Believe it or not, community acupuncturists are as earnest and committed as acupuncturists who work with wealthier patients. Shocking, I know. We too want to give our best to our patients: to make sure they can get enough acupuncture as is indicated to be clinically successful, and to deliver it in a culturally respectful way. If we really believed that “best practices” in acupuncture were all the things that our patients could never afford to pay us to do, we wouldn’t be working at all. That’s where the need for permission comes in, and the need to publicly respond to comments like Mr. Deadman’s.
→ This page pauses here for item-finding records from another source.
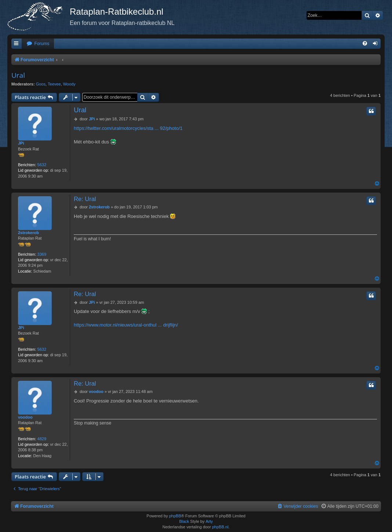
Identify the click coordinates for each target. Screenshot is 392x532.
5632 (42, 165)
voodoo (25, 417)
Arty (209, 521)
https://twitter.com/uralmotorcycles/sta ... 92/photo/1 (128, 128)
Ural (18, 75)
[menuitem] (38, 44)
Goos (41, 84)
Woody (69, 84)
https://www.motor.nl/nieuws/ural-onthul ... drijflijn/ (126, 325)
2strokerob (28, 233)
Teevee (54, 84)
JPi (21, 143)
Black (184, 521)
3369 (42, 254)
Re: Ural (85, 199)
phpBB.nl (220, 527)
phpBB (175, 516)
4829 (42, 439)
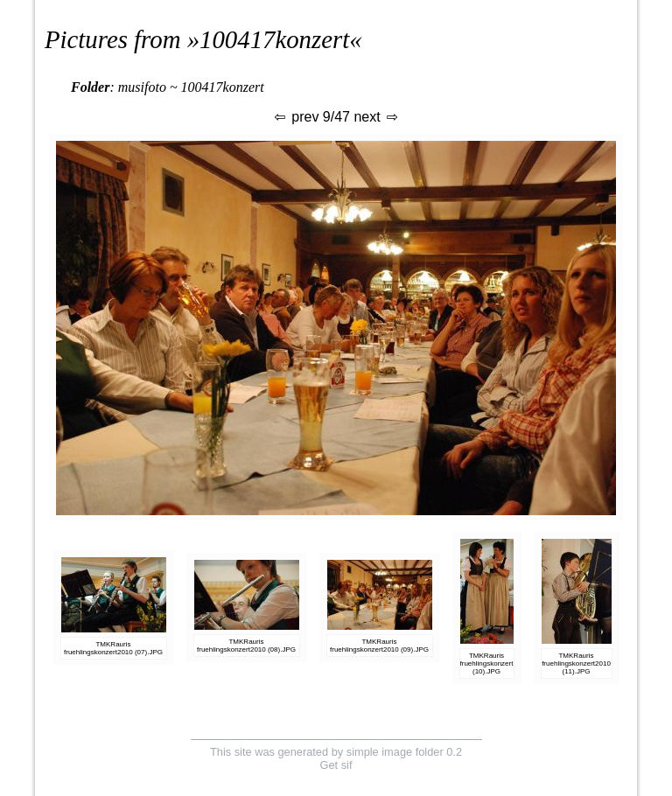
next (376, 116)
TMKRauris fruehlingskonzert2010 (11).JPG (576, 663)
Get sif (336, 765)
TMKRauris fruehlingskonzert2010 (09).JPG (379, 646)
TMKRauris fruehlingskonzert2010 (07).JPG (113, 648)
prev (296, 116)
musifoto (142, 87)
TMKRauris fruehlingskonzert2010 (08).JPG (246, 646)
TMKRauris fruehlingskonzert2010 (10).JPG (494, 663)
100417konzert (274, 39)
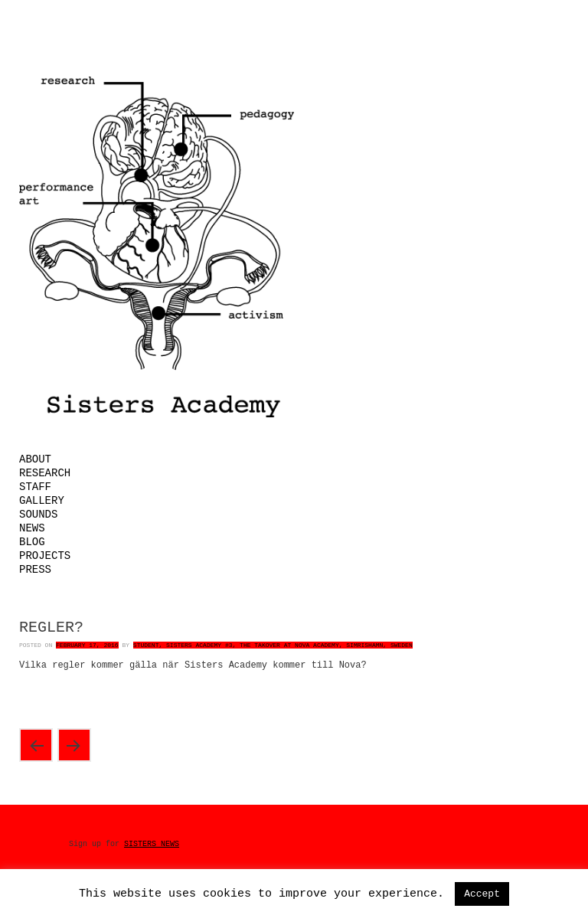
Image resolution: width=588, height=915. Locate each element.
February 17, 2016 (87, 645)
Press (35, 570)
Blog (32, 542)
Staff (35, 487)
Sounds (38, 515)
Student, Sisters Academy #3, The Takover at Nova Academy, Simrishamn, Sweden (273, 645)
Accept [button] (482, 894)
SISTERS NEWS (152, 844)
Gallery (41, 501)
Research (44, 473)
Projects (44, 556)
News (32, 528)
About (35, 459)
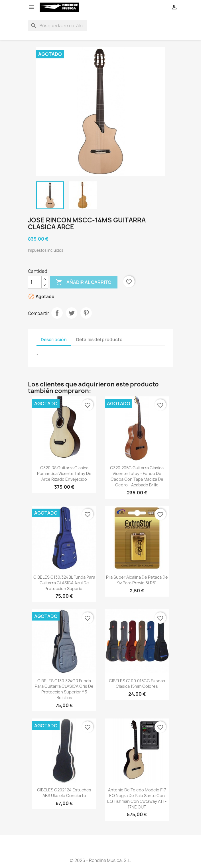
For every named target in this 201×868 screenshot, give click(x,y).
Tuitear (71, 313)
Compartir (57, 313)
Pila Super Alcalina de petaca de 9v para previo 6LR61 (137, 580)
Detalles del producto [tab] (99, 340)
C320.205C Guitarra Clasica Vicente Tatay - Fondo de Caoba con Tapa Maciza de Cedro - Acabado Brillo (137, 476)
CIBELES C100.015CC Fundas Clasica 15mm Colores (137, 683)
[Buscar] (58, 26)
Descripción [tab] (54, 340)
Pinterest (86, 313)
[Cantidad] (35, 282)
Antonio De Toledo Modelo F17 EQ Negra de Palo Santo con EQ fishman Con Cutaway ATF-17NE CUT (137, 798)
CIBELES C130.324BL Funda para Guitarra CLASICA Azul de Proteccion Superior (64, 583)
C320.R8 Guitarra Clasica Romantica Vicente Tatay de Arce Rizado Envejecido (64, 473)
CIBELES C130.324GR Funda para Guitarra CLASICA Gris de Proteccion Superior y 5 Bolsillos (64, 689)
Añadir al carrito (84, 282)
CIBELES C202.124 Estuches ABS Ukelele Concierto (64, 793)
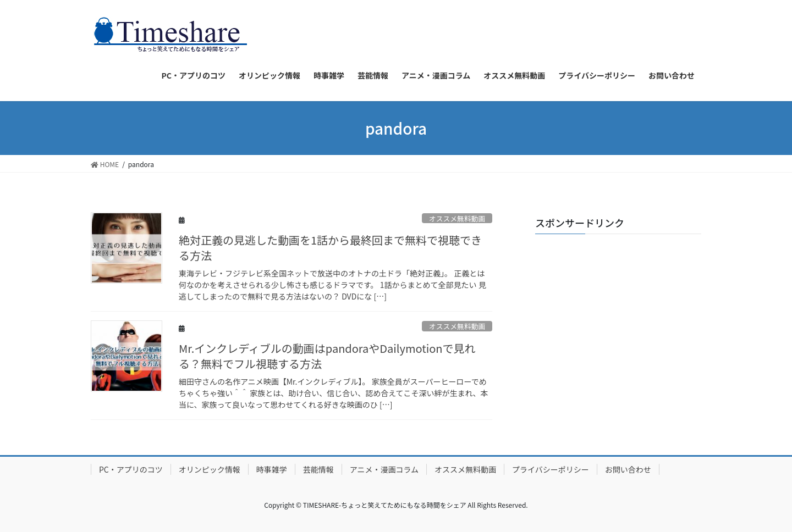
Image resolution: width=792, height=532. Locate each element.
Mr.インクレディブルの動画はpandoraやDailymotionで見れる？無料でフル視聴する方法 (327, 356)
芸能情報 (318, 469)
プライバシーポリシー (551, 469)
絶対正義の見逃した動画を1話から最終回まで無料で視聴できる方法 (330, 247)
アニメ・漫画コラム (384, 469)
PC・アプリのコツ (131, 469)
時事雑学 (272, 469)
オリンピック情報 (210, 469)
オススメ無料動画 (457, 218)
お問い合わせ (628, 469)
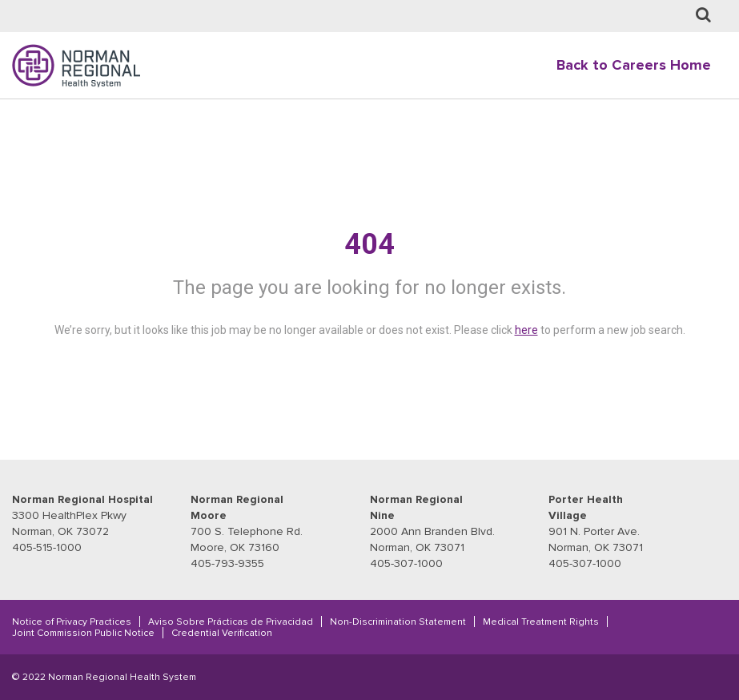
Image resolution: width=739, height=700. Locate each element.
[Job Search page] (703, 15)
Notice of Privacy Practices (71, 622)
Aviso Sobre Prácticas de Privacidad (231, 622)
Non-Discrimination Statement (398, 622)
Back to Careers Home (633, 65)
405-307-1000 (406, 563)
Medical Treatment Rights (540, 622)
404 (369, 244)
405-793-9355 (227, 563)
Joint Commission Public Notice (83, 633)
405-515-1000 (46, 547)
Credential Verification (222, 633)
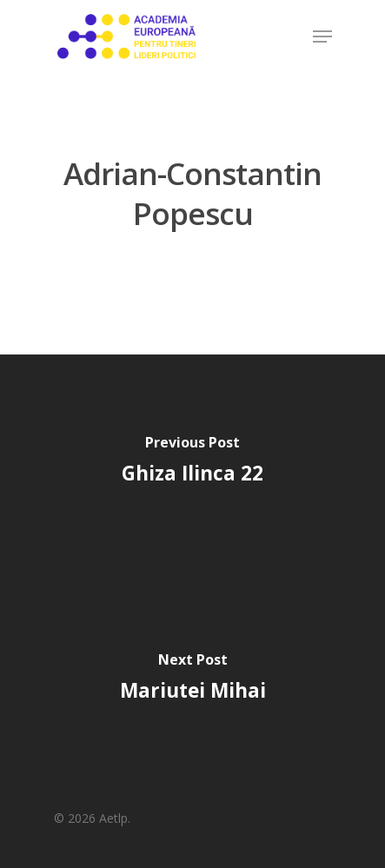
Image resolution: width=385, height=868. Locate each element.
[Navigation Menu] (322, 36)
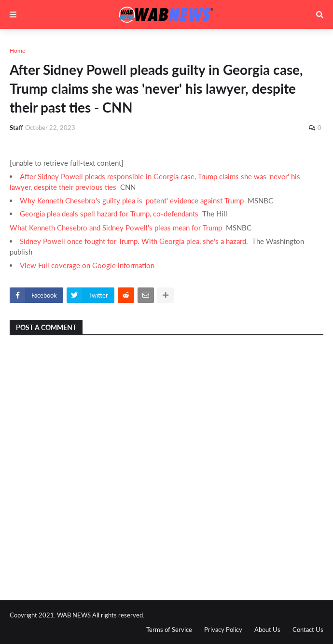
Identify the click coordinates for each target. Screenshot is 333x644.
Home (17, 50)
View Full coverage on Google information (87, 265)
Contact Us (308, 630)
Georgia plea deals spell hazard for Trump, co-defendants (109, 214)
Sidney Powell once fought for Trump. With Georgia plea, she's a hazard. (134, 241)
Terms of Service (169, 630)
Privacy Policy (223, 630)
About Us (267, 630)
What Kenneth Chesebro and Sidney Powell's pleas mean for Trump (116, 228)
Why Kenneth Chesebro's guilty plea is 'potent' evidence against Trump (132, 200)
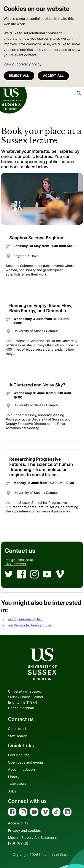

Because those comments will, unfortunately, keep some acupuncturists from doing tangible good for all of the Joes and Lydias and Daniels out there, all in the name of being better acupuncturists.
It would be quite funny, if it weren’t so sad, that those comments start with the acknowledgment that it’s very hard for most acupuncturists to have emotionally and financially rewarding practices. (Are best practices still best if most people can’t make a living when they’re doing them?) Community acupuncturists might struggle with the financial rewards — because no small business is easy — but the emotional rewards are overflowing, oceanic. As Michelle Faucher wrote: If you stick to the standard CA model and work hard, you will have made yourself one of the sweetest, most rewarding jobs imaginable. You will be surrounded by people who are suffering – but working on it – and you get to be a witness and even a partner in that every day. It is humbling and awe-inspiring and sweetly funny in different ways every day. There isn’t a “buzz about multibeds” because community acupuncture is a new style of acupuncture, interchangeable with any other kind, on the same level as developing particular skills or specializations. There’s a buzz about multibeds because our newfound connection with our patients is electric and liberating. That's the essence of POCA, actually. There’s a buzz because thousands of people are falling in love with acupuncture — and some of them are practitioners who never knew before how useful they could be.
Everybody in POCA already has too much work to do, but I’d like to propose adding something else to our list. We need to define “best practices” for community acupuncture. We need to include within our best practices the ability to address isolation and the other social forces that cause disease. We need to validate our ability to treat whole families, and the ability to offer acupuncture across language barriers. We need to articulate the difference between practices that only benefit individuals in a consumer transaction, and practices which benefit whole communities — or a whole cooperative. After a certain point, we shouldn’t be defending ourselves against charges of betraying and diminishing the medicine. We should be defining the terms in the first place.